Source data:
*** Block opens ***
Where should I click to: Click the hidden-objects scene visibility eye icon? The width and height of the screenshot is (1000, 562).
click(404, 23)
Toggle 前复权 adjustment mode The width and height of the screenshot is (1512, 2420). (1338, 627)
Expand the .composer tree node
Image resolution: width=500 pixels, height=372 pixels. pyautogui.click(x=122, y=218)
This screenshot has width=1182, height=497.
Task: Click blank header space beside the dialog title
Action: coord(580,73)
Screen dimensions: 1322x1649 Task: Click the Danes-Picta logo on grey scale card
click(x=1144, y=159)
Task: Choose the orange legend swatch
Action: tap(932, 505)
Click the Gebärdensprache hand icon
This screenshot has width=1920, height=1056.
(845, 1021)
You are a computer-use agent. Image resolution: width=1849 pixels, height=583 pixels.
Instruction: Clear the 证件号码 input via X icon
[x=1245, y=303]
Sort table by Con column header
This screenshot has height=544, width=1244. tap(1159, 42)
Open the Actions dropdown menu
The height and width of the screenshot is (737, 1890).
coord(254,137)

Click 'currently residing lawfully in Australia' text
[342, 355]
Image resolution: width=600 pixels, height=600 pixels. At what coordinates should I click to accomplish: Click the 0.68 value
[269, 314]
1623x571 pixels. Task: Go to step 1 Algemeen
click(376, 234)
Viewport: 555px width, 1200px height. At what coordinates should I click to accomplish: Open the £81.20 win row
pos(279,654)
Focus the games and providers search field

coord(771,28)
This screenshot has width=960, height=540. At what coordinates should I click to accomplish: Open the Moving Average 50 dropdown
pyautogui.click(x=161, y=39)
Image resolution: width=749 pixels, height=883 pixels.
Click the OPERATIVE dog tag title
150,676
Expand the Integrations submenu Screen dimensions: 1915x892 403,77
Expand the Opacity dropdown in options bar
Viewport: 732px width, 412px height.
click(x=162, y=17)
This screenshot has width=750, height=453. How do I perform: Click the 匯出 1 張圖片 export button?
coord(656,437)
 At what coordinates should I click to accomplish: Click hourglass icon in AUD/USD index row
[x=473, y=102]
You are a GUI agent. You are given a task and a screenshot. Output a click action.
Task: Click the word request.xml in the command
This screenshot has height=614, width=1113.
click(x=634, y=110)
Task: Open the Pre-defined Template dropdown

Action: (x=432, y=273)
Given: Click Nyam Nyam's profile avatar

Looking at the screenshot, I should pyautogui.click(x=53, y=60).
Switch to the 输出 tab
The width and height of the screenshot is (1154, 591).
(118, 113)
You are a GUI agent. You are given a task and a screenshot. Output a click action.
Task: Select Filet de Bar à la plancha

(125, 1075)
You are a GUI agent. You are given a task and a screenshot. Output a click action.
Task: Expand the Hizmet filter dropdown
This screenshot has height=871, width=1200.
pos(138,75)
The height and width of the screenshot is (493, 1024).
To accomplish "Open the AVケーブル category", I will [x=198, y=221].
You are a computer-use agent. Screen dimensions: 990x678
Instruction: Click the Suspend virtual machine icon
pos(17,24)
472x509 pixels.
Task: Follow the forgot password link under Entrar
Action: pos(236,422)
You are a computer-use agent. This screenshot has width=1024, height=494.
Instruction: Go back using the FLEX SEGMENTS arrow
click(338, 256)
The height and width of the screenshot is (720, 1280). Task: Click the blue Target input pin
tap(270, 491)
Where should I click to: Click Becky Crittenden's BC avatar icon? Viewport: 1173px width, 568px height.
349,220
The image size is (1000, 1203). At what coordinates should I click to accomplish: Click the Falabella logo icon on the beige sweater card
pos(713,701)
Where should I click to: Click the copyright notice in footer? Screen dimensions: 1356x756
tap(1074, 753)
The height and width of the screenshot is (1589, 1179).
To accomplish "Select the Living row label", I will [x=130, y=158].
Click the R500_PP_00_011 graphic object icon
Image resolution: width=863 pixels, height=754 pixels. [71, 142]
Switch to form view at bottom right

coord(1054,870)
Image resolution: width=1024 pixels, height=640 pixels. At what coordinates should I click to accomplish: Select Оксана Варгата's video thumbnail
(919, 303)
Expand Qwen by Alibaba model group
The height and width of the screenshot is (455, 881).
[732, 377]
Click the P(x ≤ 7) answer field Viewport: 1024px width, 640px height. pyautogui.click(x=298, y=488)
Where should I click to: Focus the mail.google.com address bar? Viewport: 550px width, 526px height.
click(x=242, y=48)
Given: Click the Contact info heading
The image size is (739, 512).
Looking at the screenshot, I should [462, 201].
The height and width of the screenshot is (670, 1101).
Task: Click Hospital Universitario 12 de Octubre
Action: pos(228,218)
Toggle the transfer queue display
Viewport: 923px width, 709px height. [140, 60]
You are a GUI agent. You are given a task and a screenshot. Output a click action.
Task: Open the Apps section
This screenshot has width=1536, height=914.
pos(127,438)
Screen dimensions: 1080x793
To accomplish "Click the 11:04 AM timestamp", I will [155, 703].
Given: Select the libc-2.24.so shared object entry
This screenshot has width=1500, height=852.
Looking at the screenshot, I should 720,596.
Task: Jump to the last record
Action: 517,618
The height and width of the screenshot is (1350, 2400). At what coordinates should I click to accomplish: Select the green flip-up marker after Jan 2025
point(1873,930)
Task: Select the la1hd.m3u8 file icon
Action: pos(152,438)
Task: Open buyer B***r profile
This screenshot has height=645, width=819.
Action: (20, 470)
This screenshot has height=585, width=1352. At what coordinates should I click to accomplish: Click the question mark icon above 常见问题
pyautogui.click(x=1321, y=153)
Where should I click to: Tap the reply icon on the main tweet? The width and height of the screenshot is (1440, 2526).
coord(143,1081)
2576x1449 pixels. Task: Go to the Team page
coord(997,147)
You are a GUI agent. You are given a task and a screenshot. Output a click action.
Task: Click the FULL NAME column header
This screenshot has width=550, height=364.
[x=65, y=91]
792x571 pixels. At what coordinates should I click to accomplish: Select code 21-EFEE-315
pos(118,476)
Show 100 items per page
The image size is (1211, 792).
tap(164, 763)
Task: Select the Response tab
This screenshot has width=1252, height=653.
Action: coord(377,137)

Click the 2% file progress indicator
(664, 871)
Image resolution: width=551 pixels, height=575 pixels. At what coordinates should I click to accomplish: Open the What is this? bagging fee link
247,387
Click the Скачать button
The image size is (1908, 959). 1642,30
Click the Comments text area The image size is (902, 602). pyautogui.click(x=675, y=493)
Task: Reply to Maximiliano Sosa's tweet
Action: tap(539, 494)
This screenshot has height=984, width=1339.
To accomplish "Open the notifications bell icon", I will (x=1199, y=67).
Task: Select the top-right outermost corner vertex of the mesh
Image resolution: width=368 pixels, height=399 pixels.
*** Block closes ***
● **Your objective**
Every line that holds the word "will" should be copied from the records above.

● **Exercise output**
To accomplish "Open the AVケーブル category", I will [x=198, y=221].
To accomplish "Select the Living row label", I will [x=130, y=158].
To accomplish "Click the 11:04 AM timestamp", I will [155, 703].
To accomplish "Open the notifications bell icon", I will (x=1199, y=67).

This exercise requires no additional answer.